[Feature] Add support for Gemma LLMs

nomic-ai / gpt4all

GPT4All: Run Local LLMs on Any Device. Open-source and available for commercial use.

https://nomic.ai/gpt4all

MIT License

70.3k stars 7.68k forks source link

[Feature] Add support for Gemma LLMs #1988

Closed flowstate247 closed 8 months ago

flowstate247 commented 8 months ago

Feature Request

Add support for Gemma LLMs: https://huggingface.co/blog/gemma

Motivation

Gemma is a family of 4 new LLM models by Google based on Gemini. It comes in two sizes: 2B and 7B parameters, each with base (pretrained) and instruction-tuned versions. All the variants can be run on various types of consumer hardware, even without quantization, and have a context length of 8K tokens.

Gemma 7B is a really strong model, with performance comparable to the best models in the 7B weight, including Mistral 7B. Gemma 2B is an interesting model for its size, but it doesn’t score as high in the leaderboard as the best capable models with a similar size, such as Phi 2.

flowstate247 commented 8 months ago

Benchmark_chart_new width-1000

flowstate247 commented 8 months ago

Benchmark Gemma

cebtenzzre commented 8 months ago

Implemented in #1992. I attempted to quantize it to Q4_0 with limited success, so only the official GGUF download from Google is available right now.

cebtenzzre commented 8 months ago

No success so far with any GGUF version of gemma-7b-it, converted from safetensors or quantized directly from Google's provided GGUF. Maybe someday there will be a usable instruct finetune.
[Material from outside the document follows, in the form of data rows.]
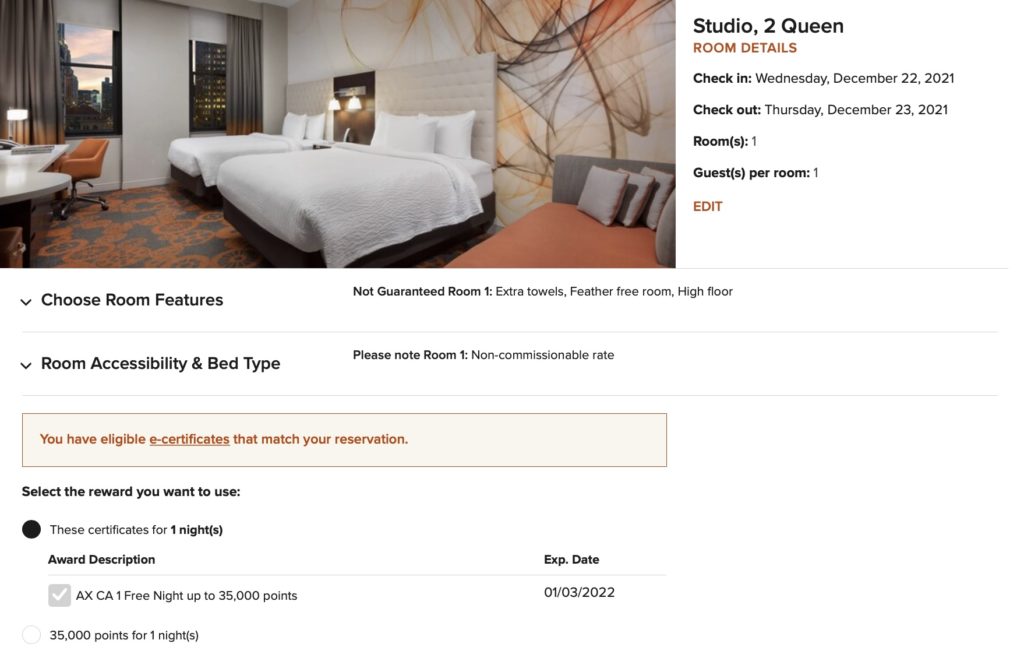The width and height of the screenshot is (1024, 668).
Task: Click the Studio, 2 Queen room title
Action: (770, 26)
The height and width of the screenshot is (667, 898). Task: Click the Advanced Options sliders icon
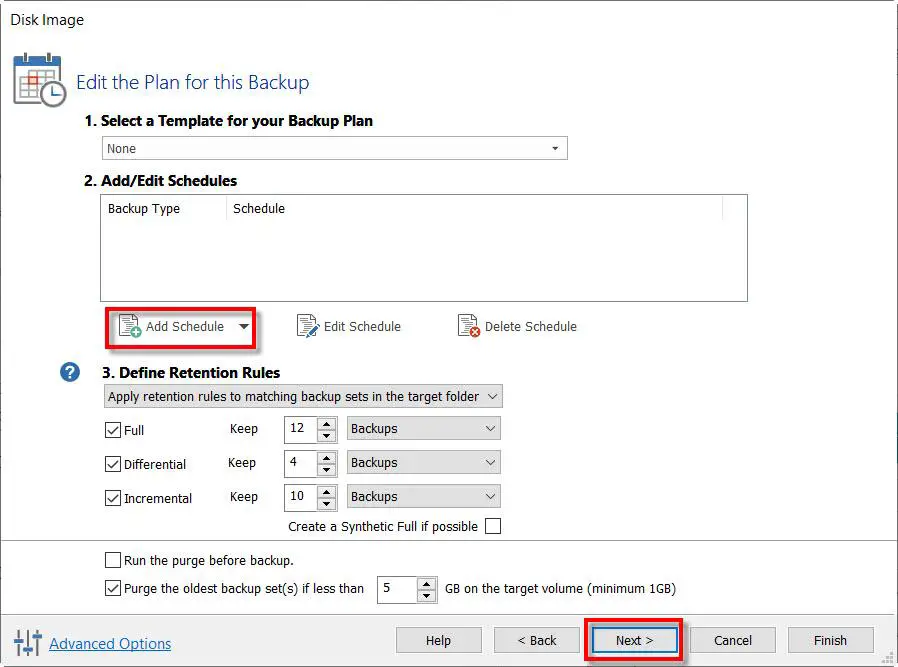click(x=28, y=643)
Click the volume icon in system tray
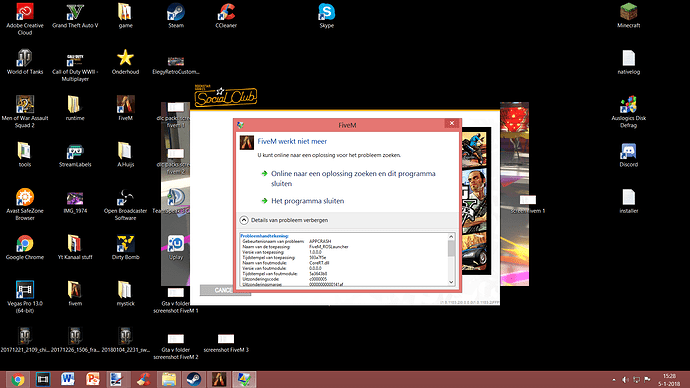690x388 pixels. click(x=625, y=380)
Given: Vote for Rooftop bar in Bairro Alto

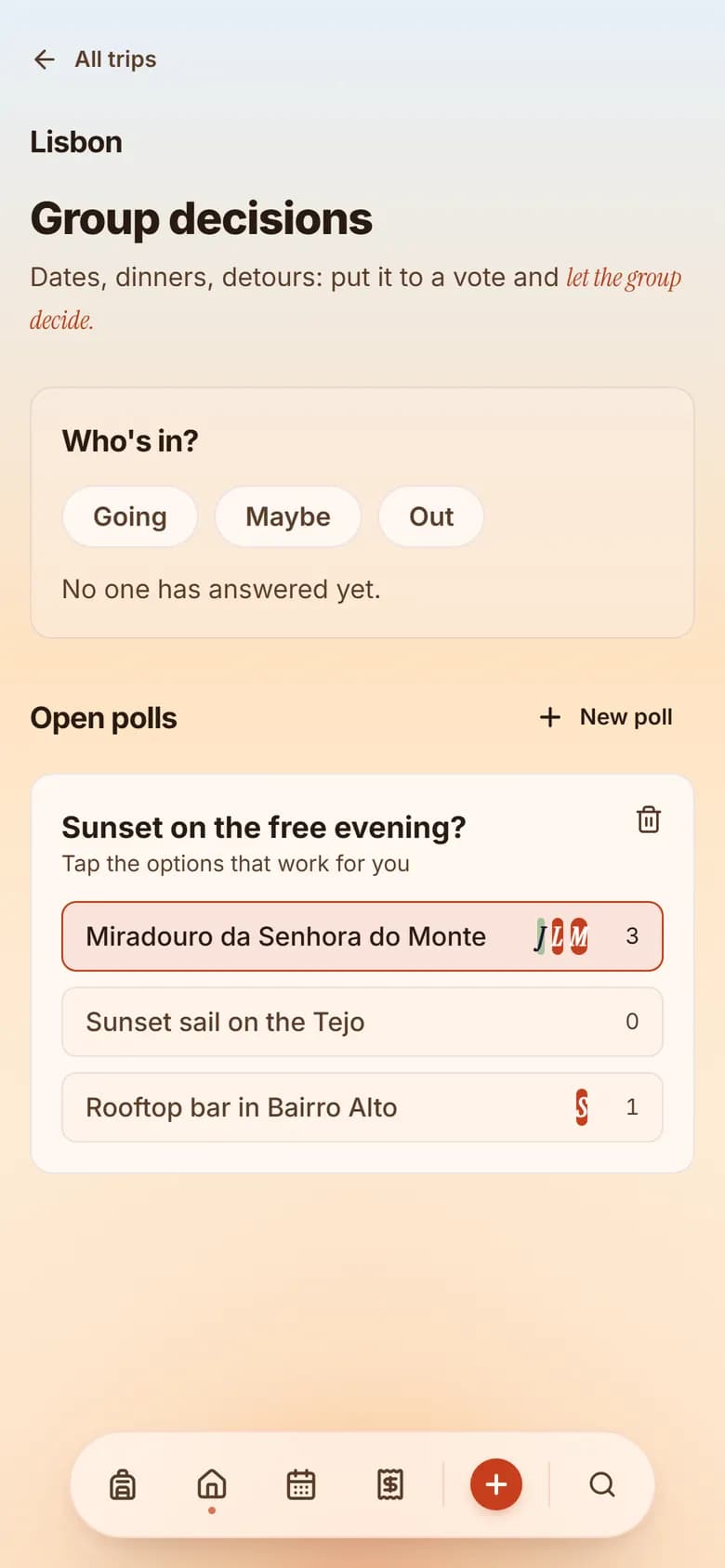Looking at the screenshot, I should (x=362, y=1107).
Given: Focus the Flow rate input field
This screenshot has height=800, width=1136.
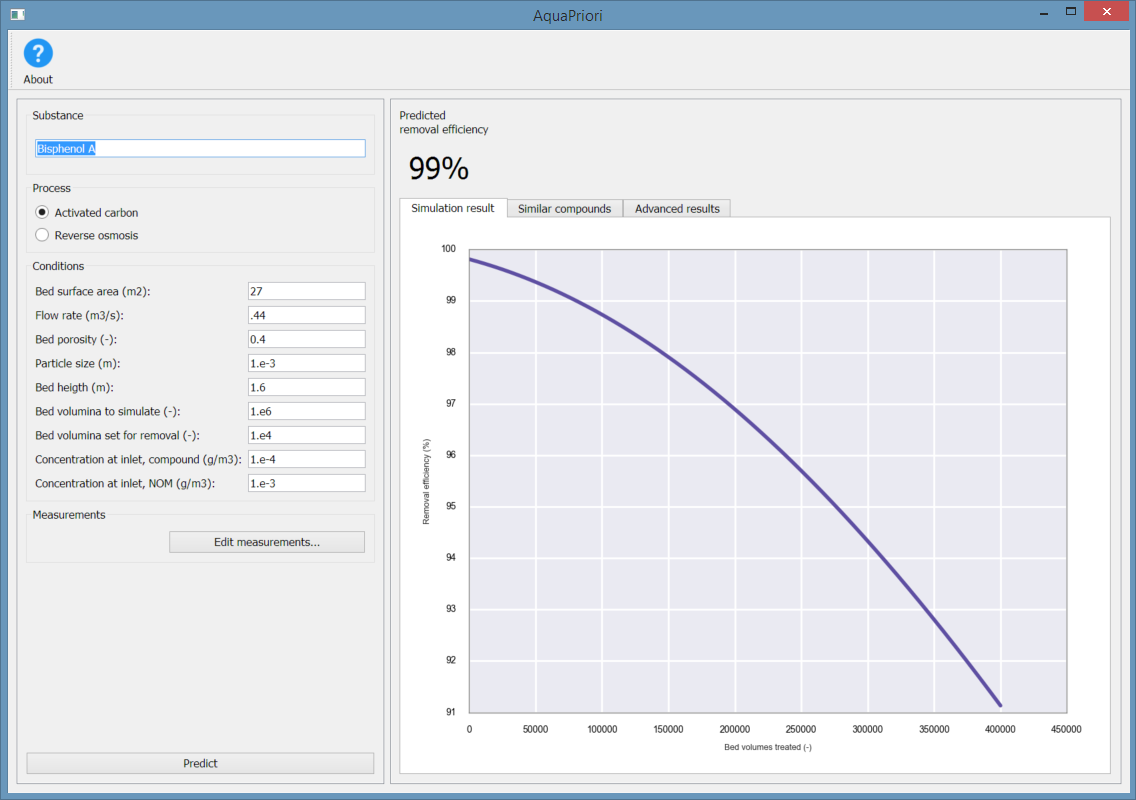Looking at the screenshot, I should point(306,315).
pandruszkow commented 17 hours ago

I just tried loading the Gemma 2 models in gpt4all on Windows, and I was quite successful with both Gemma 2 2B and Gemma 2 9B instruct/chat tunes. I do not recall which fine-tunes I used, but both GGUF files were from the first page of Google search results and they both worked pretty well (other than <end_of_turn> showing up unnecessarily after the assistant turn - I'm guessing that's a GGUF metadata bug with the file I'm using).